- **WHAT YOU SHOULD DO**: Can you transcribe, word for word, the lines in the entries below from the one containing "How do I perform: Tap" through the one containing "Looking at the screenshot, I should (x=20, y=18).", both included?

- **PROVIDED MATERIAL**:

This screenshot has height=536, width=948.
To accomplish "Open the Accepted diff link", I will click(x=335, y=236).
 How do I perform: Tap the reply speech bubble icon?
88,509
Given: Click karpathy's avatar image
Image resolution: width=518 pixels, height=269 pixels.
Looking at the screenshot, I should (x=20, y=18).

==

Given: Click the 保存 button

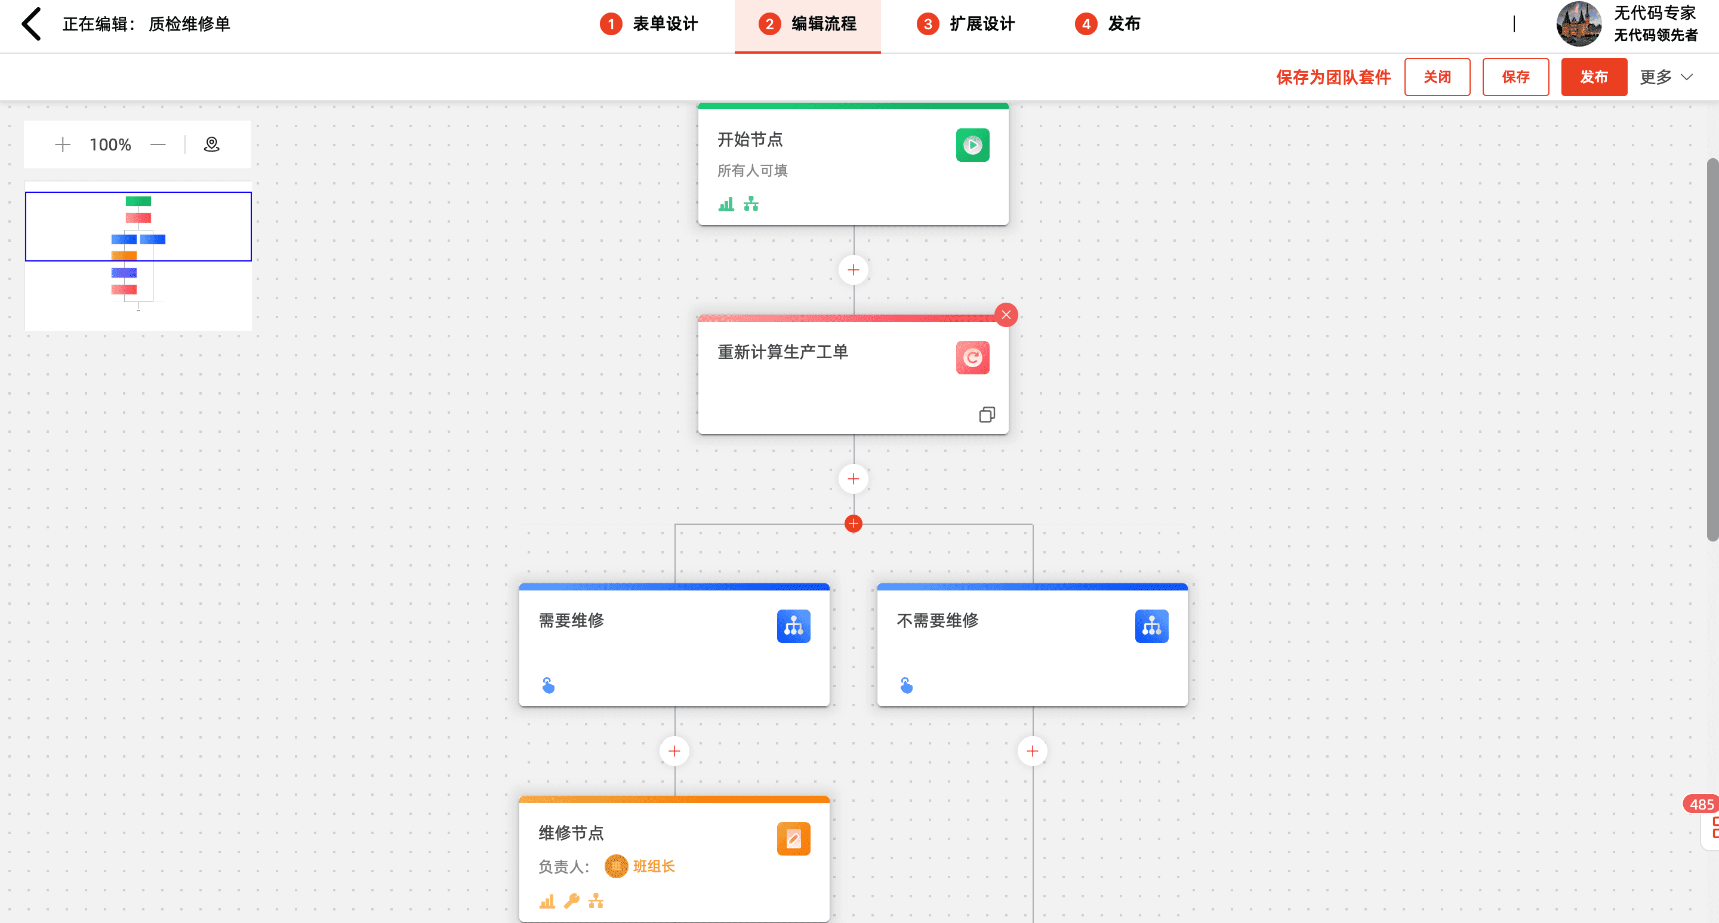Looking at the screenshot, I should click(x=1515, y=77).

- **ANSWER TO THE EXERCISE**:
 How do I perform: Tap the reply speech bubble icon?
88,509
Given: Click karpathy's avatar image
Image resolution: width=518 pixels, height=269 pixels.
Looking at the screenshot, I should (x=20, y=18).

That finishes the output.